Bipolar depression is the depressive phase of bipolar I or II disorder. Clinically, the depressive episode itself often looks identical to unipolar depression — same symptoms, same severity, same suffering. The distinction is in the broader longitudinal pattern: a patient with bipolar depression has had (or will have) at least one manic or hypomanic episode in addition.
Why does this distinction matter? Because antidepressants alone can destabilize bipolar disorder. Starting an SSRI or SNRI in a patient with bipolar depression can trigger a switch to mania or hypomania (within days to weeks), induce rapid cycling (more than four mood episodes per year), or worsen the long-term trajectory. The medication that helps unipolar depression can hurt bipolar depression when used without mood stabilizer coverage.
Recognizing bipolar depression before treatment begins is one of the most important diagnostic moves in psychiatry.

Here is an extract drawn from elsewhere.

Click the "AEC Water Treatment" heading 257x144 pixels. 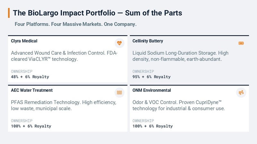32,90
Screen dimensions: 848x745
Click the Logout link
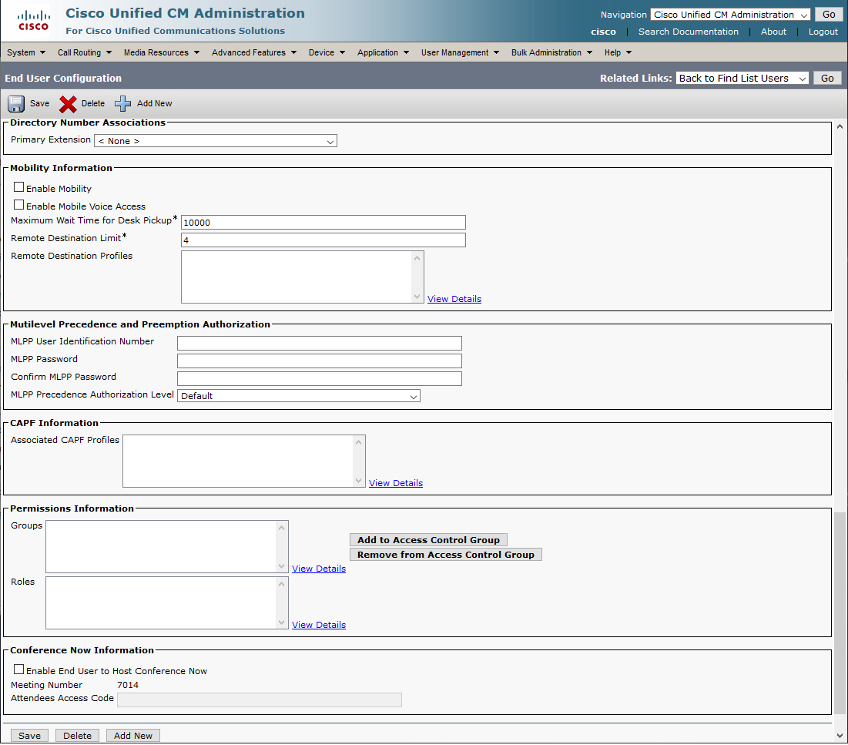tap(823, 32)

Features that should raise suspicion: family history of bipolar (especially first-degree relatives), early age of first depressive episode (typically teens or early 20s), more frequent but shorter depressive episodes, atypical features (hypersomnia, hyperphagia, leaden paralysis), postpartum psychosis history, treatment-emergent mania or hypomania on prior antidepressants, mixed features within a depressive episode (depressed mood with concurrent racing thoughts, agitation, decreased sleep need).

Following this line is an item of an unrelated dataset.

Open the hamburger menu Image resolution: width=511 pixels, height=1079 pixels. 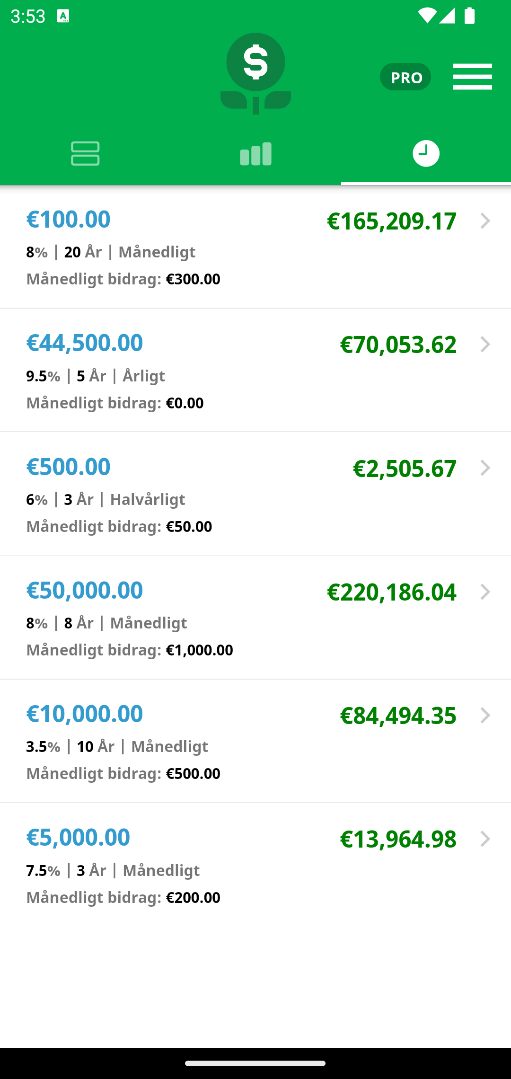472,77
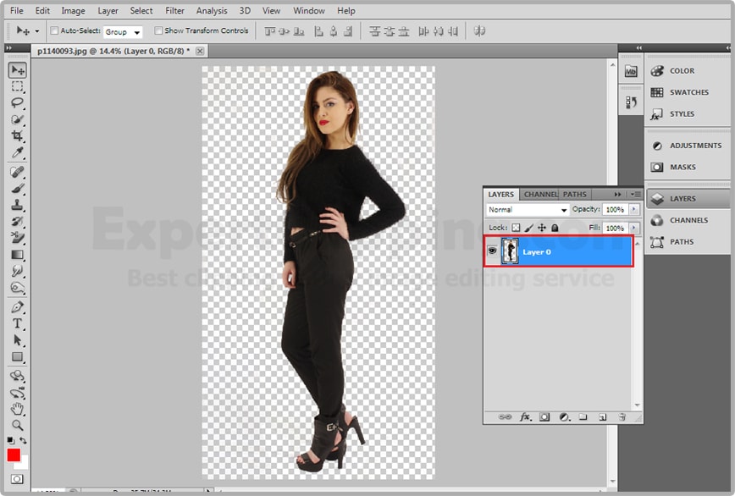Open the Group auto-select dropdown
Screen dimensions: 735x496
(x=123, y=32)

First-line treatment: a mood stabilizer (lithium, lamotrigine — particularly for depression-predominant patients, valproate) or a second-generation antipsychotic with FDA indication for bipolar depression (quetiapine, lurasidone, cariprazine, olanzapine-fluoxetine combination). Lamotrigine is particularly useful for chronic or prophylactic mood stabilization in depression-predominant bipolar II — it requires slow titration to avoid Stevens-Johnson syndrome risk.

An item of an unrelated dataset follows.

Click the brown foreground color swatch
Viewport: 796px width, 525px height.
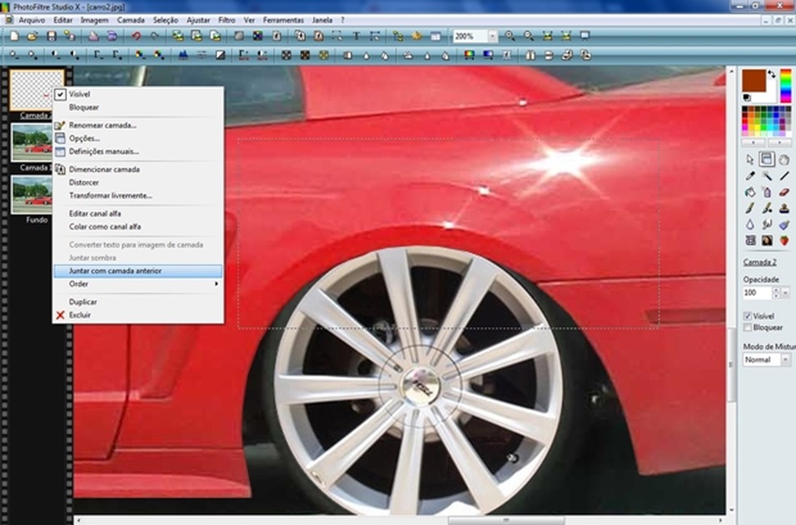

Antidepressants in bipolar depression are controversial. Adding an antidepressant to a mood stabilizer may help some patients, but the evidence is mixed and switching risk persists. Recent guidelines advise caution: prioritize mood stabilizer optimization first, add antidepressant only if needed, monitor closely for switching, taper antidepressant once depression remits rather than continuing indefinitely.
Ketamine and ECT in bipolar depression: ketamine has growing evidence for bipolar depression though switching risk requires monitoring. ECT remains highly effective for severe bipolar depression including with psychotic features. Both should be considered for treatment-resistant cases or where rapid response is needed (severe suicidality, psychosis, catatonia).
When you next see a patient with a major depressive episode, your most consequential clinical move is to screen for bipolar disorder before initiating treatment. Family history, careful history of past mood states, validated screening tools (MDQ, HCL-32). The discrimination matters because it changes treatment direction in ways that affect long-term trajectory.